(Dataset items)
□ □ □ □
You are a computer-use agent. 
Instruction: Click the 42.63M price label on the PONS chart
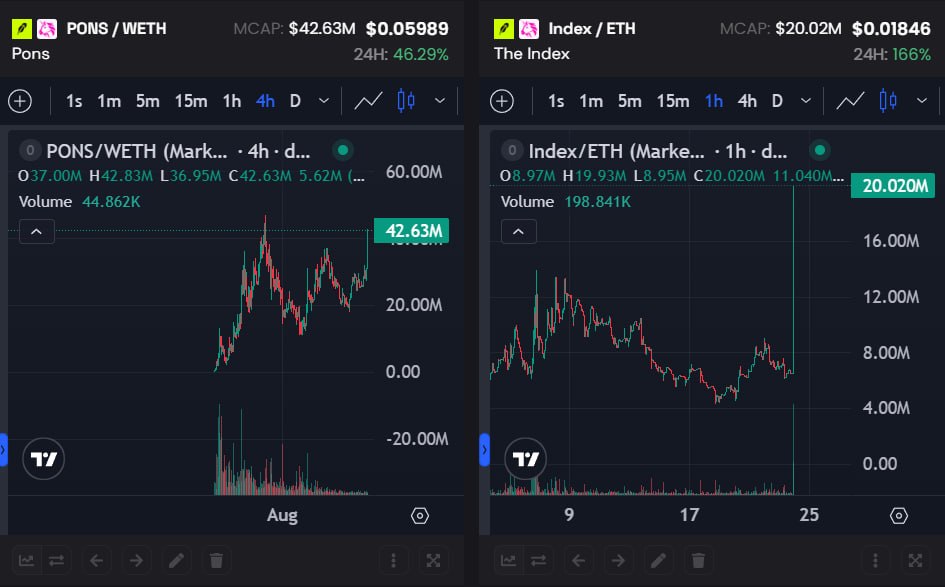click(x=412, y=231)
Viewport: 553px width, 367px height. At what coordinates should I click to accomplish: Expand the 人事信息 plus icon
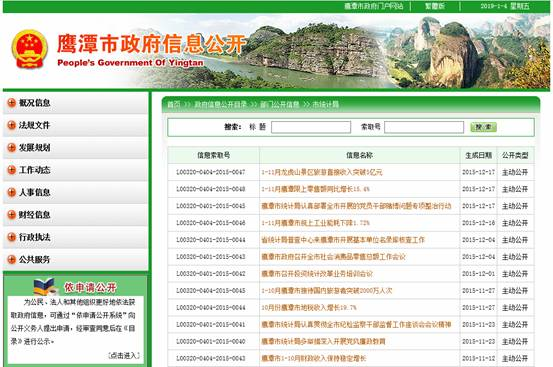coord(11,192)
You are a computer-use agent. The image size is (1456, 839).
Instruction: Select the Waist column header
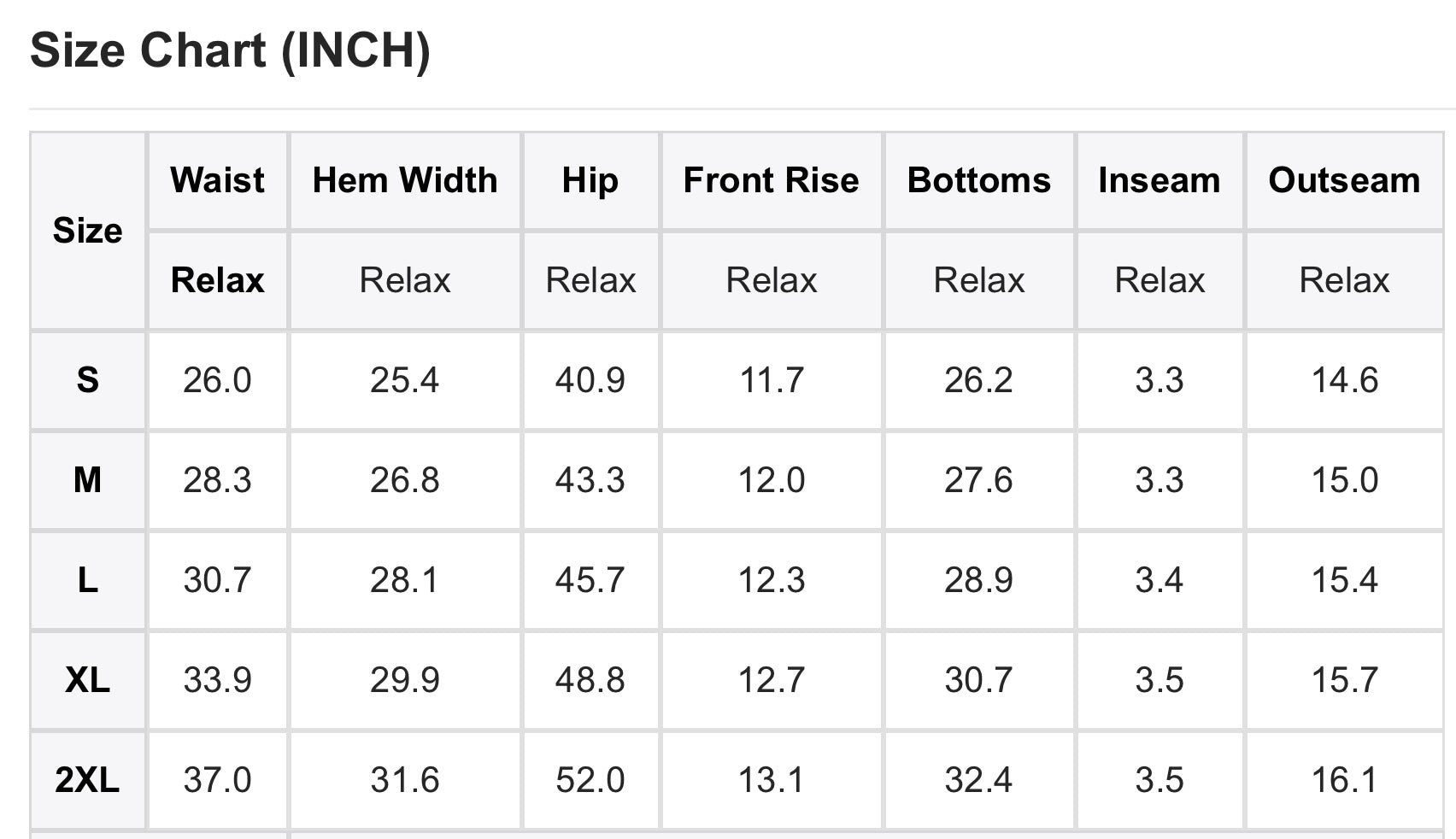(x=217, y=180)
□ □ □ □
● What you will do:
Transcribe exactly the span of lines that opens with the line holding "Viewport: 553px width, 367px" and closes with the last line of the entries above. Omit pictures.

● Solution:
Viewport: 553px width, 367px height. At what coordinates should I click to accomplish: Expand the 人事信息 plus icon
coord(11,192)
You are a computer-use agent. The image size is (1456, 839).
Instruction: Select the Waist column header
(x=217, y=180)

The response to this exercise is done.